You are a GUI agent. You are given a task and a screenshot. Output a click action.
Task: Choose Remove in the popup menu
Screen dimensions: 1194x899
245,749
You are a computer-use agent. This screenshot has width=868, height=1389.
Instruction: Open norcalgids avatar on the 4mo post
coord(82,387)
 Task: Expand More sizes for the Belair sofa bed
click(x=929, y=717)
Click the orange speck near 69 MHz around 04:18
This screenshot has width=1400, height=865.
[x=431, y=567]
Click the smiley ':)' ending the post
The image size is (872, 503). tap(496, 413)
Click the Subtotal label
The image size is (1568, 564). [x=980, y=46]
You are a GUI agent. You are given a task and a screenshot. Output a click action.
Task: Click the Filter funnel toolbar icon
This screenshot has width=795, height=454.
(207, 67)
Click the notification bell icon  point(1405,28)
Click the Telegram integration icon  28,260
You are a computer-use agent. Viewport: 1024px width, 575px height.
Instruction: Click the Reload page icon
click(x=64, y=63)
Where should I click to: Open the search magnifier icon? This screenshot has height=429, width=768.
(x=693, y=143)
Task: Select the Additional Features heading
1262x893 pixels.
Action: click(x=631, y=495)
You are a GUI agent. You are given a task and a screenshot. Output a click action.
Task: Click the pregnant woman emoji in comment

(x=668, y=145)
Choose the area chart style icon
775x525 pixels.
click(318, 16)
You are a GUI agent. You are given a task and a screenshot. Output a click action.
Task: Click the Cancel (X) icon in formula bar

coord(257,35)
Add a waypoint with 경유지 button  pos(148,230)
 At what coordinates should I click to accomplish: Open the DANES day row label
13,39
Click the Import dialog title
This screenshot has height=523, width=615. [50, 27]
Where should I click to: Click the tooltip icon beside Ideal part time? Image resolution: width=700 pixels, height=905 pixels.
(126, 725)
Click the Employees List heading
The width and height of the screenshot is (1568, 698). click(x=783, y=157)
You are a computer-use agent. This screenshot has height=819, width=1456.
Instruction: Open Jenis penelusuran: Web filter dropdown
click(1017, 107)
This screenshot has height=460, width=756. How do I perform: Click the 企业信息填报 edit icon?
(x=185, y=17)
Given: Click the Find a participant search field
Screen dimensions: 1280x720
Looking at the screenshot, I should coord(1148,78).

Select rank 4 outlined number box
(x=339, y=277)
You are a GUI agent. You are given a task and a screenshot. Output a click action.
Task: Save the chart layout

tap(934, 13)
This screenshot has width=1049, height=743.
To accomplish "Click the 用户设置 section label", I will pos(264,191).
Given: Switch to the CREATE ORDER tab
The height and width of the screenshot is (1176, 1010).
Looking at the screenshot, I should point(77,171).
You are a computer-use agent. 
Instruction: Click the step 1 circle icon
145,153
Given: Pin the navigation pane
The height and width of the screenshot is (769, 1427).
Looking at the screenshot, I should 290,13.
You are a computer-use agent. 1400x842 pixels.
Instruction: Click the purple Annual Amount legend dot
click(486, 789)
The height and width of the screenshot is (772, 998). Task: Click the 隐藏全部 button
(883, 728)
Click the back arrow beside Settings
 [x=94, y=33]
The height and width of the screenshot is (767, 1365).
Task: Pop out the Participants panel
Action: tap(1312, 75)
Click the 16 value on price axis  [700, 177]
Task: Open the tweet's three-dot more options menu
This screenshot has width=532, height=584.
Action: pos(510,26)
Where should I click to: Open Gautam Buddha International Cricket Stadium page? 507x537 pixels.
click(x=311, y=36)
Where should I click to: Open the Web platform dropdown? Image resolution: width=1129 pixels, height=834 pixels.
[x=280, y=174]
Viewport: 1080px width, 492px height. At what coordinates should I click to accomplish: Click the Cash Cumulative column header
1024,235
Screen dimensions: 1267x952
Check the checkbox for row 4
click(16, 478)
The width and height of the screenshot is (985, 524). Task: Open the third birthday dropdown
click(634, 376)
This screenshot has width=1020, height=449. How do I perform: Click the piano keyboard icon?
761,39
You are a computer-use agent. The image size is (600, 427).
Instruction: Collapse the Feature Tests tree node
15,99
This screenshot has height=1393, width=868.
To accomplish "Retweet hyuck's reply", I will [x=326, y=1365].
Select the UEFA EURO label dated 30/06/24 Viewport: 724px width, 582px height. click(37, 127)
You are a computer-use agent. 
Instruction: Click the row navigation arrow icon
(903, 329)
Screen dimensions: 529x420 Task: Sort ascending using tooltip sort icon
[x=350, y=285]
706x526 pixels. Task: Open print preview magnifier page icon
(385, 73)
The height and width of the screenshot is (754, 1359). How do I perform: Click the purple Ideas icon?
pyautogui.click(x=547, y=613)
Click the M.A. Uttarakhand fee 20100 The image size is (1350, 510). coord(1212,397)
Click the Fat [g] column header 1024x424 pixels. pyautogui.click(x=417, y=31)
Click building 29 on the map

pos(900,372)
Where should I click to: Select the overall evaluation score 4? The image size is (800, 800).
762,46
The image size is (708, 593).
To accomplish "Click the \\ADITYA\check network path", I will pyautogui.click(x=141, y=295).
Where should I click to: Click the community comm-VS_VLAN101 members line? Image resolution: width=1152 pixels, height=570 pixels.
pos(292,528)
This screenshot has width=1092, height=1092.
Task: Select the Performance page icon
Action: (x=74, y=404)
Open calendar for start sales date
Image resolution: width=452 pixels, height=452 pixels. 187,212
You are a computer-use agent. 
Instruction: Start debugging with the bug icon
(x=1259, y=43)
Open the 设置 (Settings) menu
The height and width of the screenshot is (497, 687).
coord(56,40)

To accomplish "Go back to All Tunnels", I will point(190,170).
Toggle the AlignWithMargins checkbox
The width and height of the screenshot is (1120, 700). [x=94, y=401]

● ● ● ● ● ● ●

* [To do]: Provide a faithful, complete copy of the entries above.

* [Answer to the problem]:
You are a GUI agent. You are given a task and a screenshot. Output a click action.
Task: Choose Remove in the popup menu
Screen dimensions: 1194x899
245,749
You are a computer-use agent. This screenshot has width=868, height=1389.
Instruction: Open norcalgids avatar on the 4mo post
coord(82,387)
 Task: Expand More sizes for the Belair sofa bed
click(x=929, y=717)
Click the orange speck near 69 MHz around 04:18
This screenshot has width=1400, height=865.
[x=431, y=567]
Click the smiley ':)' ending the post
The image size is (872, 503). tap(496, 413)
Click the Subtotal label
The image size is (1568, 564). [x=980, y=46]
You are a GUI agent. You are given a task and a screenshot. Output a click action.
Task: Click the Filter funnel toolbar icon
This screenshot has width=795, height=454.
(207, 67)
Click the notification bell icon  point(1405,28)
Click the Telegram integration icon  28,260
You are a computer-use agent. Viewport: 1024px width, 575px height.
Instruction: Click the Reload page icon
click(x=64, y=63)
Where should I click to: Open the search magnifier icon? This screenshot has height=429, width=768.
(x=693, y=143)
Task: Select the Additional Features heading
1262x893 pixels.
Action: click(x=631, y=495)
You are a GUI agent. You are given a task and a screenshot. Output a click action.
Task: Click the pregnant woman emoji in comment

(x=668, y=145)
Choose the area chart style icon
775x525 pixels.
click(318, 16)
You are a GUI agent. You are given a task and a screenshot. Output a click action.
Task: Click the Cancel (X) icon in formula bar

coord(257,35)
Add a waypoint with 경유지 button  pos(148,230)
 At what coordinates should I click to accomplish: Open the DANES day row label
13,39
Click the Import dialog title
This screenshot has height=523, width=615. [50, 27]
Where should I click to: Click the tooltip icon beside Ideal part time? Image resolution: width=700 pixels, height=905 pixels.
(126, 725)
Click the Employees List heading
The width and height of the screenshot is (1568, 698). click(x=783, y=157)
You are a computer-use agent. This screenshot has height=819, width=1456.
Instruction: Open Jenis penelusuran: Web filter dropdown
click(1017, 107)
This screenshot has height=460, width=756. How do I perform: Click the 企业信息填报 edit icon?
(x=185, y=17)
Given: Click the Find a participant search field
Screen dimensions: 1280x720
Looking at the screenshot, I should coord(1148,78).

Select rank 4 outlined number box
(x=339, y=277)
You are a GUI agent. You are given a task and a screenshot. Output a click action.
Task: Save the chart layout

tap(934, 13)
This screenshot has width=1049, height=743.
To accomplish "Click the 用户设置 section label", I will pos(264,191).
Given: Switch to the CREATE ORDER tab
The height and width of the screenshot is (1176, 1010).
Looking at the screenshot, I should point(77,171).
You are a computer-use agent. 
Instruction: Click the step 1 circle icon
145,153
Given: Pin the navigation pane
The height and width of the screenshot is (769, 1427).
Looking at the screenshot, I should 290,13.
You are a computer-use agent. 1400x842 pixels.
Instruction: Click the purple Annual Amount legend dot
click(486, 789)
The height and width of the screenshot is (772, 998). Task: Click the 隐藏全部 button
(883, 728)
Click the back arrow beside Settings
 [x=94, y=33]
The height and width of the screenshot is (767, 1365).
Task: Pop out the Participants panel
Action: tap(1312, 75)
Click the 16 value on price axis  [700, 177]
Task: Open the tweet's three-dot more options menu
This screenshot has width=532, height=584.
Action: pos(510,26)
Where should I click to: Open Gautam Buddha International Cricket Stadium page? 507x537 pixels.
click(x=311, y=36)
Where should I click to: Open the Web platform dropdown? Image resolution: width=1129 pixels, height=834 pixels.
[x=280, y=174]
Viewport: 1080px width, 492px height. At what coordinates should I click to accomplish: Click the Cash Cumulative column header
1024,235
Screen dimensions: 1267x952
Check the checkbox for row 4
click(16, 478)
The width and height of the screenshot is (985, 524). Task: Open the third birthday dropdown
click(634, 376)
This screenshot has width=1020, height=449. How do I perform: Click the piano keyboard icon?
761,39
You are a computer-use agent. The image size is (600, 427).
Instruction: Collapse the Feature Tests tree node
15,99
This screenshot has height=1393, width=868.
To accomplish "Retweet hyuck's reply", I will [x=326, y=1365].
Select the UEFA EURO label dated 30/06/24 Viewport: 724px width, 582px height. click(37, 127)
You are a computer-use agent. 
Instruction: Click the row navigation arrow icon
(903, 329)
Screen dimensions: 529x420 Task: Sort ascending using tooltip sort icon
[x=350, y=285]
706x526 pixels. Task: Open print preview magnifier page icon
(385, 73)
The height and width of the screenshot is (754, 1359). How do I perform: Click the purple Ideas icon?
pyautogui.click(x=547, y=613)
Click the M.A. Uttarakhand fee 20100 The image size is (1350, 510). coord(1212,397)
Click the Fat [g] column header 1024x424 pixels. pyautogui.click(x=417, y=31)
Click building 29 on the map

pos(900,372)
Where should I click to: Select the overall evaluation score 4? The image size is (800, 800).
762,46
The image size is (708, 593).
To accomplish "Click the \\ADITYA\check network path", I will pyautogui.click(x=141, y=295).
Where should I click to: Click the community comm-VS_VLAN101 members line? Image resolution: width=1152 pixels, height=570 pixels.
pos(292,528)
This screenshot has width=1092, height=1092.
Task: Select the Performance page icon
Action: (x=74, y=404)
Open calendar for start sales date
Image resolution: width=452 pixels, height=452 pixels. 187,212
You are a computer-use agent. 
Instruction: Start debugging with the bug icon
(x=1259, y=43)
Open the 设置 (Settings) menu
The height and width of the screenshot is (497, 687).
coord(56,40)

To accomplish "Go back to All Tunnels", I will point(190,170).
Toggle the AlignWithMargins checkbox
The width and height of the screenshot is (1120, 700). [x=94, y=401]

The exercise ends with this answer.